DEL-Ranking: Ranking-Correction Denoising Framework for Elucidating Molecular Affinities in DNA-Encoded Libraries
Hanqun Cao, Mutian He, Ning Ma, Chang-yu Hsieh, Chunbin Gu, Pheng-Ann Heng
TL;DR
DEL-Ranking addresses two core DEL challenges—Distribution Noise and Distribution Shift—by coupling a ZIP-based read-count model with ranking-driven denoising and an Activity-Referenced Correction (ARC) module. The method introduces Pairwise Soft Ranking and Listwise Global Ranking losses to enforce local and global read-count order, while ARC uses self-training and a consistency signal grounded in activity labels to align read counts with true binding affinities. It achieves state-of-the-art correlations with Ki across multiple DEL datasets and demonstrates zero-shot generalization to new targets, along with the ability to uncover high-affinity functional groups such as Pyrimidine Sulfonamide. The work also provides new, multi-modal DEL datasets and ablation analyses illustrating the contribution of each component toward improved interpretability and predictive accuracy, potentially accelerating rational DEL-driven drug discovery.
Abstract
DNA-encoded library (DEL) screening has revolutionized the detection of protein-ligand interactions through read counts, enabling rapid exploration of vast chemical spaces. However, noise in read counts, stemming from nonspecific interactions, can mislead this exploration process. We present DEL-Ranking, a novel distribution-correction denoising framework that addresses these challenges.

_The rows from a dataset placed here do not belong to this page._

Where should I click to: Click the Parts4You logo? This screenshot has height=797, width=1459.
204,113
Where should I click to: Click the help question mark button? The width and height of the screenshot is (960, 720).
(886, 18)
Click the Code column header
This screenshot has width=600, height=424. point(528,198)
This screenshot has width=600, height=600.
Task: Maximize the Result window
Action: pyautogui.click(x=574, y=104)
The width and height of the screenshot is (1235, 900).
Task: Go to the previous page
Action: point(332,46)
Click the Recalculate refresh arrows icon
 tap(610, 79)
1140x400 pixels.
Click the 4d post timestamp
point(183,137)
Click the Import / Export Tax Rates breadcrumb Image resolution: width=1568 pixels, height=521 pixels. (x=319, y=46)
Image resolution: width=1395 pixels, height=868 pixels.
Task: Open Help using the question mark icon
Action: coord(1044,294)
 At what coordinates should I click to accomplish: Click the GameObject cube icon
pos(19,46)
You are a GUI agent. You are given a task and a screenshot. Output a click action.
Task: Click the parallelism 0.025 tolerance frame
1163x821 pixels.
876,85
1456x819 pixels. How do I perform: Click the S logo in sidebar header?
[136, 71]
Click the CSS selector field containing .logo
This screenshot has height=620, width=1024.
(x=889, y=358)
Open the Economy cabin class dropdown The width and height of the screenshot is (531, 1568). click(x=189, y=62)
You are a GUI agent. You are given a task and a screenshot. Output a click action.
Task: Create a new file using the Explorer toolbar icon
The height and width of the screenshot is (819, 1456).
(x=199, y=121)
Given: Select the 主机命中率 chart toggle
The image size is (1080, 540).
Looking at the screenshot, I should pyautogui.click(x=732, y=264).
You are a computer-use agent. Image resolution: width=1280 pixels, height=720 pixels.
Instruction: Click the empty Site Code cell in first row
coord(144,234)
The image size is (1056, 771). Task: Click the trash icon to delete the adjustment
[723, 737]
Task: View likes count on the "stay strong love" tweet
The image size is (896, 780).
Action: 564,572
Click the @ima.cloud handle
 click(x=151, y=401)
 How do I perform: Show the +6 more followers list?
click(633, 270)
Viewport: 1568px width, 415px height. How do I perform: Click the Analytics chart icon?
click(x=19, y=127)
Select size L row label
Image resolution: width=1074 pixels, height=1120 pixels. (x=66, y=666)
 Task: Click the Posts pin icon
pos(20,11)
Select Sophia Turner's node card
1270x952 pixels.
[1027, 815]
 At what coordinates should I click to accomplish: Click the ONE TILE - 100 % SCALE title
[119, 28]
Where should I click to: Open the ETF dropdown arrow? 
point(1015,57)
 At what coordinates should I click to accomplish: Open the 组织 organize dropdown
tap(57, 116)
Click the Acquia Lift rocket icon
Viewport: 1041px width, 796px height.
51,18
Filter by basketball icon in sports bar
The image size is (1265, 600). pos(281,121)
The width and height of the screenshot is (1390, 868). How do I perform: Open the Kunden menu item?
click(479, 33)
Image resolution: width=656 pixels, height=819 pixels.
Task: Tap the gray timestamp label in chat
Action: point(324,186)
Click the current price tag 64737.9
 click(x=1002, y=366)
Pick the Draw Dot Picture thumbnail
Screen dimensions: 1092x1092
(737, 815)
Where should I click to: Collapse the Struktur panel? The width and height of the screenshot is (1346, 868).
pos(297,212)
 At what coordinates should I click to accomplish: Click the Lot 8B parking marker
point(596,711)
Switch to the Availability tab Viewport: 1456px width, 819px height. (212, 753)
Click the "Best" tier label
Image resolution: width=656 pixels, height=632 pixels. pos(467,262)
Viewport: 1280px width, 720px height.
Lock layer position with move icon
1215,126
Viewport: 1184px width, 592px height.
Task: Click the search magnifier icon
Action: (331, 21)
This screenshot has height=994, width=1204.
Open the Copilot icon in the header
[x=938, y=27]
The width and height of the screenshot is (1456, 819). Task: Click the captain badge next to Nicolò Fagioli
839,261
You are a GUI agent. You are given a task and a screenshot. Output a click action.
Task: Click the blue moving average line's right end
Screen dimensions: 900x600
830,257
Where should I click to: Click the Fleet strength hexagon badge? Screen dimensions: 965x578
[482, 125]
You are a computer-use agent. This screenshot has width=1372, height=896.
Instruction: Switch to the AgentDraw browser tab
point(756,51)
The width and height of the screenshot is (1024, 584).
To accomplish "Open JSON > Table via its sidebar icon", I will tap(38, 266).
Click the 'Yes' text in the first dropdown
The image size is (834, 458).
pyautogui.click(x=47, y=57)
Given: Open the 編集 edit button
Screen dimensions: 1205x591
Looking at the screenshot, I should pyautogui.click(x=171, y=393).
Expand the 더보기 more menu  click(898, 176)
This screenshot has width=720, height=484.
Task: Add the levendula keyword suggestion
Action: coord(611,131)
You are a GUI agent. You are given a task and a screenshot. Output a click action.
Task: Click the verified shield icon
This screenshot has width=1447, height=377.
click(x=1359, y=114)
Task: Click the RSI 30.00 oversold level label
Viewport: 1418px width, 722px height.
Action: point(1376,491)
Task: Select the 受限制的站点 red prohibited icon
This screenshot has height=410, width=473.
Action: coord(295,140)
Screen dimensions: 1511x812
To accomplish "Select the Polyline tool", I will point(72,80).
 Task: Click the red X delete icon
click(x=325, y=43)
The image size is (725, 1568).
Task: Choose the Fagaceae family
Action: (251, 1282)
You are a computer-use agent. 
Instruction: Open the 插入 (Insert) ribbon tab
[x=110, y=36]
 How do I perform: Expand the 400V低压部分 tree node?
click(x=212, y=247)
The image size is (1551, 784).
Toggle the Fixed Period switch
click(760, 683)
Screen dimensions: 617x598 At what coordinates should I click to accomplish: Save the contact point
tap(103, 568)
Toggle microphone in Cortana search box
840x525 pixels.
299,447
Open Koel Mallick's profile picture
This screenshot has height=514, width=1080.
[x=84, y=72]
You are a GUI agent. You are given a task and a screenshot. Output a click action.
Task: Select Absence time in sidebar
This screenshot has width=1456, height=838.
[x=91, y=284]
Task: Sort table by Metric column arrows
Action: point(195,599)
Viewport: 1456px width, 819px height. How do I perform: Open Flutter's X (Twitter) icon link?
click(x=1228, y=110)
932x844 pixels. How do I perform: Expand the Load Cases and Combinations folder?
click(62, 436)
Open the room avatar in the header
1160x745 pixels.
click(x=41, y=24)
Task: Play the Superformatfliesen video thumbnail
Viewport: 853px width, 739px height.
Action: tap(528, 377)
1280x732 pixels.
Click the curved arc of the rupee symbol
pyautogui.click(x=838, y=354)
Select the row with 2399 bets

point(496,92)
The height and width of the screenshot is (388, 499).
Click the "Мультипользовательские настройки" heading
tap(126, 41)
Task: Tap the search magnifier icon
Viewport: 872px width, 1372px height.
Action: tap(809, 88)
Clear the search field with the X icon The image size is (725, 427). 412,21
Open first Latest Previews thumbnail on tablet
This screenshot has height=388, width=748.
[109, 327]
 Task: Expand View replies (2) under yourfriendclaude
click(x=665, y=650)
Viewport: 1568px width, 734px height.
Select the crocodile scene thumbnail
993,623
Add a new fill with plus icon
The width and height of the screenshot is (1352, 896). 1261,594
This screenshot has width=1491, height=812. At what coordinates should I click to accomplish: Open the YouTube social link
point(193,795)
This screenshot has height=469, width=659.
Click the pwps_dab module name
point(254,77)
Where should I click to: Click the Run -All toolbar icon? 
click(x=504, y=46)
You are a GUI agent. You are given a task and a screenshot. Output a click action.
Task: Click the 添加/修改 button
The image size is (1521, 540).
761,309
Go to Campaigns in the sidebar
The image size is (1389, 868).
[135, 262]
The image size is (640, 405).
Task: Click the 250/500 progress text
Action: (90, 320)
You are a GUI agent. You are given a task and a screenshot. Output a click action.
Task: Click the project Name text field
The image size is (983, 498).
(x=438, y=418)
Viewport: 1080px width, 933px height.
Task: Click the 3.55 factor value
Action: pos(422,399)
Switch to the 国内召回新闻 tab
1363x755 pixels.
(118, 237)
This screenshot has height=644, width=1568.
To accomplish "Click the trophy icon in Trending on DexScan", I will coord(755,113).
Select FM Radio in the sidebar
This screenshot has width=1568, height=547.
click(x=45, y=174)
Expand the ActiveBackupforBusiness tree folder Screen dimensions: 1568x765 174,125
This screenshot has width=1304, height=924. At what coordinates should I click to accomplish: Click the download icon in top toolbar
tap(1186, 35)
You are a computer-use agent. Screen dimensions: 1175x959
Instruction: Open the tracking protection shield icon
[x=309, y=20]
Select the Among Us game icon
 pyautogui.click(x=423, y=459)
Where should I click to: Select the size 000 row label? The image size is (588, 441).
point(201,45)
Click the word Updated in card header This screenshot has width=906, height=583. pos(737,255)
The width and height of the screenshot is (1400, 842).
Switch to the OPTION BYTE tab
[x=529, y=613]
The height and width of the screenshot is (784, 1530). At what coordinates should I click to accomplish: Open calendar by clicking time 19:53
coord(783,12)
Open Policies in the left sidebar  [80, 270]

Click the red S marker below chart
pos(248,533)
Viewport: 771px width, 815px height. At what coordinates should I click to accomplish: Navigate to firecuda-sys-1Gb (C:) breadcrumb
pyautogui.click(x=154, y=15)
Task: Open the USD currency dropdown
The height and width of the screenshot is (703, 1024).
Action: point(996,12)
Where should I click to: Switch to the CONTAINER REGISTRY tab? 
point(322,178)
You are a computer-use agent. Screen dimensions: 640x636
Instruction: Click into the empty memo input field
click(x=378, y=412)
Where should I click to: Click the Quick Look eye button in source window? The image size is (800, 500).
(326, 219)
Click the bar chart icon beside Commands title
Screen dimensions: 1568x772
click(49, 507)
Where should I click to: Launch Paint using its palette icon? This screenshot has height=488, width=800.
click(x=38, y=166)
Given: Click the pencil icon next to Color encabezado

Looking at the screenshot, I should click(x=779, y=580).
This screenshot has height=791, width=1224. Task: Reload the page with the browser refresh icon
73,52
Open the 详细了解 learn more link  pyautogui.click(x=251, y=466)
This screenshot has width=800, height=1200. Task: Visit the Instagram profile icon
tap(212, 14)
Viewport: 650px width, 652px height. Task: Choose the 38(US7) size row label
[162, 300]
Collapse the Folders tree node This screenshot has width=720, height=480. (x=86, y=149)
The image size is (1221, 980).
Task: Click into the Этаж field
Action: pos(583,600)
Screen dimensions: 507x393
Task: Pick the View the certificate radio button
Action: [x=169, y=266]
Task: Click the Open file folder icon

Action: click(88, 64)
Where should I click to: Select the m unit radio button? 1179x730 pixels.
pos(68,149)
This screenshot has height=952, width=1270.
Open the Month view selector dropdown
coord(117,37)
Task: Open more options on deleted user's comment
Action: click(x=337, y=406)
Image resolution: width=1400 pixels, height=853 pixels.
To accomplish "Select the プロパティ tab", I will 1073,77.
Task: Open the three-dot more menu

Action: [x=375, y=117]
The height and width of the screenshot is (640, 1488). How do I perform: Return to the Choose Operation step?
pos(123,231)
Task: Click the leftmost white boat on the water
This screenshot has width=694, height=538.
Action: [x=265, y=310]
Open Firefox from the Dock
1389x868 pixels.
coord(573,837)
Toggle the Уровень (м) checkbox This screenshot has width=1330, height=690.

Our approach introduces two key innovations: (1) a novel ranking loss that rectifies relative magnitude relationships between read counts, enabling the learning of causal features determining activity levels, and (2) an iterative algorithm employing self-training and consistency loss to establish model coherence between activity label and read count predictions. Furthermore, we contribute three new DEL screening datasets, the first to comprehensively include multi-dimensional molecular representations, protein-ligand enrichment values, and their activity labels. These datasets mitigate data scarcity issues in AI-driven DEL screening research. Rigorous evaluation on diverse DEL datasets demonstrates DEL-Ranking's superior performance across multiple correlation metrics, with significant improvements in binding affinity prediction accuracy. Our model exhibits zero-shot generalization ability across different protein targets and successfully identifies potential motifs determining compound binding affinity. This work advances DEL screening analysis and provides valuable resources for future research in this area.